**Goal of the exercise:**
Below are records; count the lines among them that include the string "data", and state only the number.

**Information:**
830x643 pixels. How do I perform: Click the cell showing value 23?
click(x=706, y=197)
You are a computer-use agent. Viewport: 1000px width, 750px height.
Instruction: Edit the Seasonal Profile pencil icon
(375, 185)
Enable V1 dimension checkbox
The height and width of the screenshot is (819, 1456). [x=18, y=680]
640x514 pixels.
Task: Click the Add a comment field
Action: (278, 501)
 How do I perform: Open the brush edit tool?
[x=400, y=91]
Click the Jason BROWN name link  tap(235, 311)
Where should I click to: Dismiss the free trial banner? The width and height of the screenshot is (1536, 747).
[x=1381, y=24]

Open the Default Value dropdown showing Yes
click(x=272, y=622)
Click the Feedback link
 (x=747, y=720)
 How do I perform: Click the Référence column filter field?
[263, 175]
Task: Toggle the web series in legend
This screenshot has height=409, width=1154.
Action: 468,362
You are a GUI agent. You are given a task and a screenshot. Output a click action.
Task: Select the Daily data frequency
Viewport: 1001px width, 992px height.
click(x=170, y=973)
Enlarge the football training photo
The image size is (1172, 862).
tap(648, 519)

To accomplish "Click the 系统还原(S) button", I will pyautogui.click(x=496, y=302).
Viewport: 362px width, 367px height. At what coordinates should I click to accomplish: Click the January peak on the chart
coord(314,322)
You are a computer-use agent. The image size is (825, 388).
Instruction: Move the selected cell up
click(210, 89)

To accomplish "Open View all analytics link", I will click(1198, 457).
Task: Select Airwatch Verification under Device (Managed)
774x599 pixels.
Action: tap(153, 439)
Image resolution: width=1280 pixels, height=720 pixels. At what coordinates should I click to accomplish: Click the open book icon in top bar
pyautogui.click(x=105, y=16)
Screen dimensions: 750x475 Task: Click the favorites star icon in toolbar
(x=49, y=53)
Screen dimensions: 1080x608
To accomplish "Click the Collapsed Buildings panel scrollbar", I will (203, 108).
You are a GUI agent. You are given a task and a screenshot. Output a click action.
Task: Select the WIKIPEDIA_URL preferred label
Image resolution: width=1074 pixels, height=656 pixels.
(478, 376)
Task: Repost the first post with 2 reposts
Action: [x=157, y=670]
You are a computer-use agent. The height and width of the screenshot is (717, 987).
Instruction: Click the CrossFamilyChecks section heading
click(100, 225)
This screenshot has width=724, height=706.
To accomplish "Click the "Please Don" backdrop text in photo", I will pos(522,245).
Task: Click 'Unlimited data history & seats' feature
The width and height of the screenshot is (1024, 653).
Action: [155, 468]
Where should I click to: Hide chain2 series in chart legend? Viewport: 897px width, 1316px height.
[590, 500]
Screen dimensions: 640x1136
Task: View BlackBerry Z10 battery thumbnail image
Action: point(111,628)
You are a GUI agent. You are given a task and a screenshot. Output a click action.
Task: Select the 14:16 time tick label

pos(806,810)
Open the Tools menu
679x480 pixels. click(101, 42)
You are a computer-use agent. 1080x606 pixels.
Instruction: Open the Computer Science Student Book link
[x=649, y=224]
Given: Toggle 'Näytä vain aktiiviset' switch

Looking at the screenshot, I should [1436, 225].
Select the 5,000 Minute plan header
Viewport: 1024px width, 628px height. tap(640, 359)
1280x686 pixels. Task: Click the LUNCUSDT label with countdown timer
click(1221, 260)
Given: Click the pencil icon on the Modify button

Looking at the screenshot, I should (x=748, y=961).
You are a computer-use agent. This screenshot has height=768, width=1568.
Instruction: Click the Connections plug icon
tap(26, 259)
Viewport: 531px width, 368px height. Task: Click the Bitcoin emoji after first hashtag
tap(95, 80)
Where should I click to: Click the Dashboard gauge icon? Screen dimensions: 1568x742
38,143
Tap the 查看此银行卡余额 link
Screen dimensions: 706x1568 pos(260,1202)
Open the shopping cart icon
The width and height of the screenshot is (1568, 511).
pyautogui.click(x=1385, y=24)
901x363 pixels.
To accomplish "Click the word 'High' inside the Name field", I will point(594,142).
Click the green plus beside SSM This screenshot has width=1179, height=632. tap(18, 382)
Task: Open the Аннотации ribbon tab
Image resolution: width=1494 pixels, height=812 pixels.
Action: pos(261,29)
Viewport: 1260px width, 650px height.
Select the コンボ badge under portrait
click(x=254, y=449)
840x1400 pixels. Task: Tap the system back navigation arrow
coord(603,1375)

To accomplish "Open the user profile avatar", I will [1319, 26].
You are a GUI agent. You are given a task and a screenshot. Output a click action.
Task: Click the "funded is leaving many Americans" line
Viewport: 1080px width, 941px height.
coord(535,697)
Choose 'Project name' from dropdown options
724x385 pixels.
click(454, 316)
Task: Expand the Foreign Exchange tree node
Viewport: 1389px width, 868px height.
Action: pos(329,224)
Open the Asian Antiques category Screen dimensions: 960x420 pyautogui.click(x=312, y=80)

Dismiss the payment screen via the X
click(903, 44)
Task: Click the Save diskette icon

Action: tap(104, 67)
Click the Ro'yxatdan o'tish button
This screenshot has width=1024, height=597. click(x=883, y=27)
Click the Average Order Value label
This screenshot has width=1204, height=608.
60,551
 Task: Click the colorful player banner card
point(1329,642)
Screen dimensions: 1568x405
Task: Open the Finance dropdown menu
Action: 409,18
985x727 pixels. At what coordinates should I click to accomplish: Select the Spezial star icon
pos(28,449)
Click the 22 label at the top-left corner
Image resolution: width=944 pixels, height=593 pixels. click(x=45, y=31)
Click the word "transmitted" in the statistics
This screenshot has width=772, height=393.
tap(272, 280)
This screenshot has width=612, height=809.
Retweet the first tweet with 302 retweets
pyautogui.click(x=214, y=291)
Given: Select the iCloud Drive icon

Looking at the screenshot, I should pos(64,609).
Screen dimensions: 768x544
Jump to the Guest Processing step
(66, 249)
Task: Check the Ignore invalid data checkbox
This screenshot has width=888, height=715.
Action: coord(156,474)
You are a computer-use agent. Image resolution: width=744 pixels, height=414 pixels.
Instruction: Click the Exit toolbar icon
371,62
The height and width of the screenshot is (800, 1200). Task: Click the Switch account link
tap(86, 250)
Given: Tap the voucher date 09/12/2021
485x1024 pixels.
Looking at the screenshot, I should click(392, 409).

**Solution for this problem:**
3